Group 1 divided their paper up into sections that were outline and sections that were filling-in, a simple job for the diagrams, but a little more subtle when it came to the text
Group 2 re-presented their paper as a comic strip, prioritising diagrams and adding a visualisation the theorem, and bringing annotations into the diagram to remove the need to switch between diagram and text. They suggested extending this by stepwise adding annotations, repeating images and adding annotations as they became relevant. Another participant noted that some outlets ask for graphic abstracts rather like this. The sequential math website (https://sequentialmath.com/) was also noted as a reference point.

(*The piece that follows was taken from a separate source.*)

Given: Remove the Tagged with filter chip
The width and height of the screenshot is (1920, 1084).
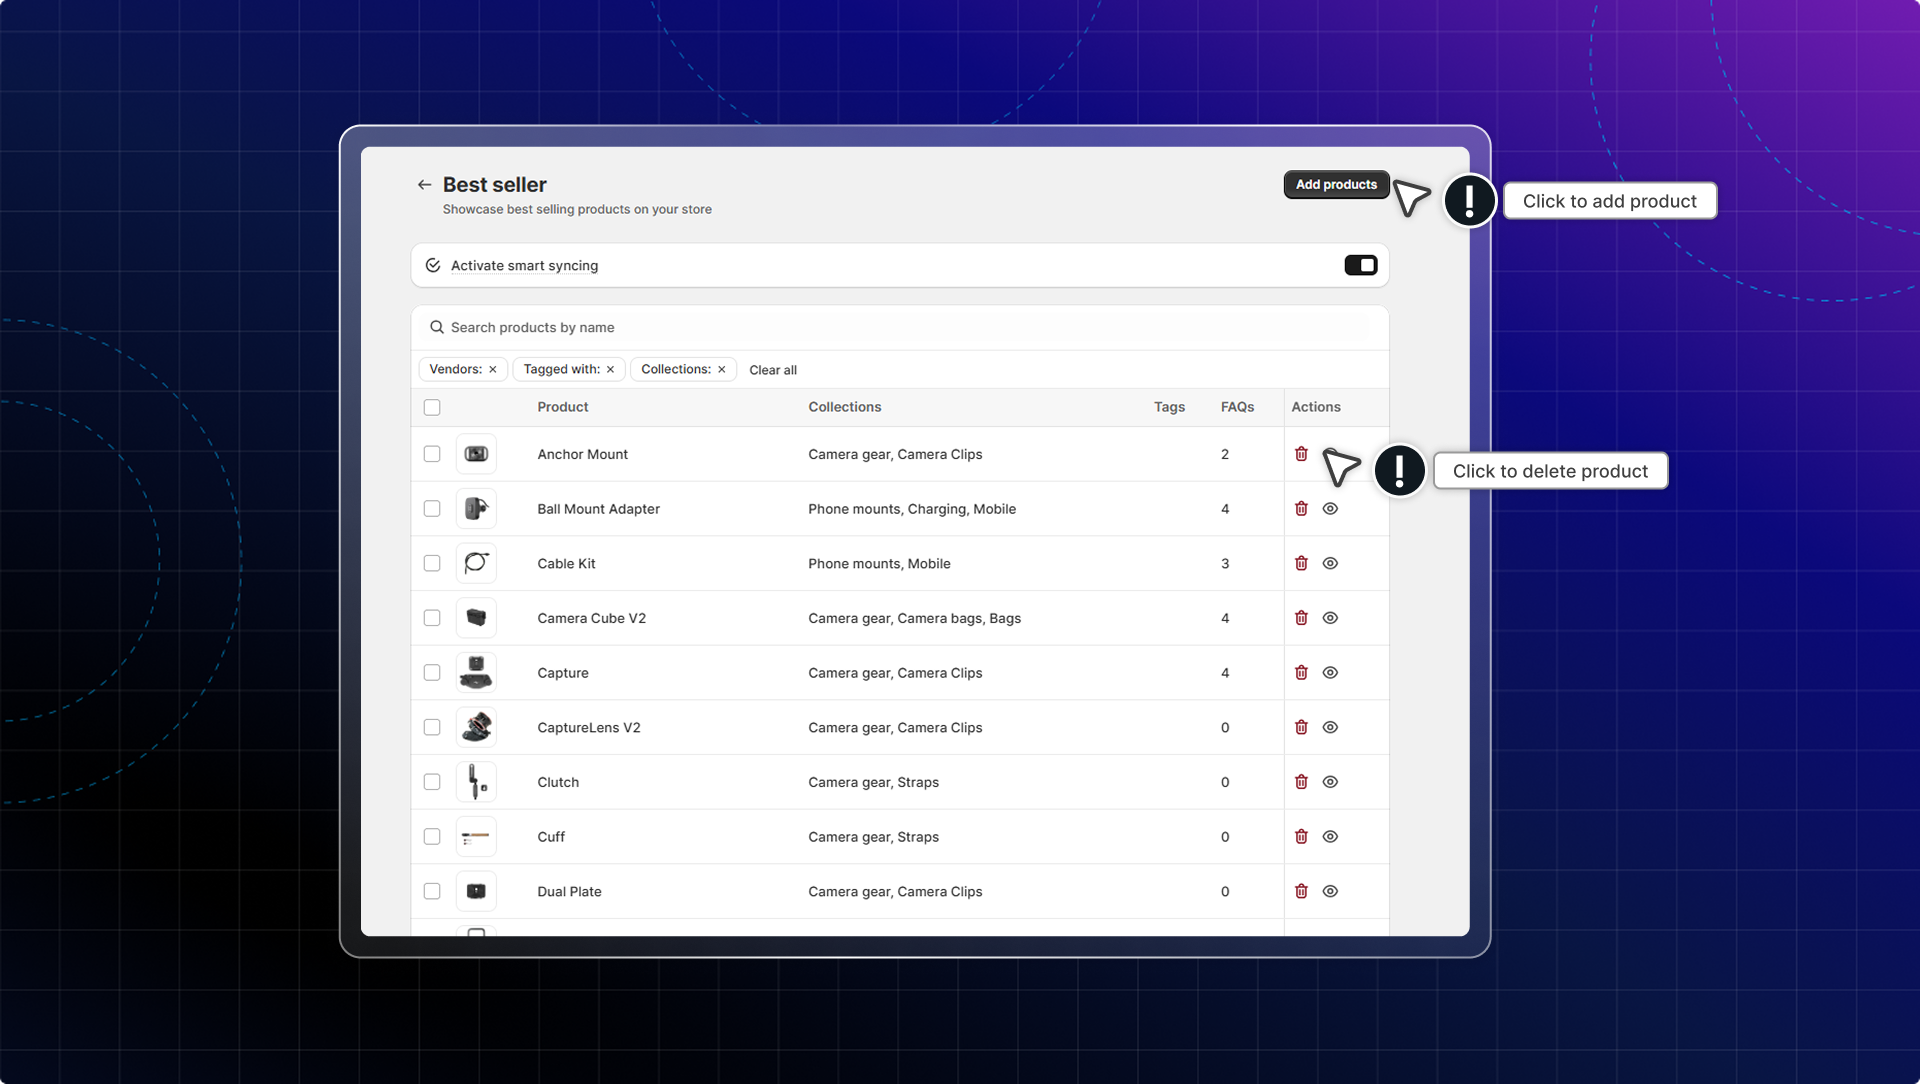Looking at the screenshot, I should pyautogui.click(x=611, y=370).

Group 3 worked on a colour-coding presentation of an argument, and attempting to present associated ideas on one page.
Group 4 laid out the pages of the paper according to the way the argument progresses around the diagram
As part of the Reimagining the Mathematical Paper workshop at Bridges 2018, participants were asked to find different methods for taking apart and classifying a few pages of a published paper. Some of the methods they came up with are as follows:
- Ordering sections according to symbolic content (other participants asked whether there tended to be more symbols in certain sections, and though the group hadn’t paid attention to this as they went, they agreed this might be of interest)
- Noticing which sentences were in the imperative mood
- Finding alternative ways to understand particular sentences
- Noticing the agency of the sentences: often there was an agentless sentence followed by a ‘we’ sentence
- Finding five different ways to read a paper: backward, first sentence of each paragraph only, figure captions only, etc. This technique is used by a participant in the refereeing process!
- Considering the exclusive we, the inclusive we, the royal we, passive voice, and so on
- Reducing the amount of text and instead integrating labels into the image, making it interactive etc.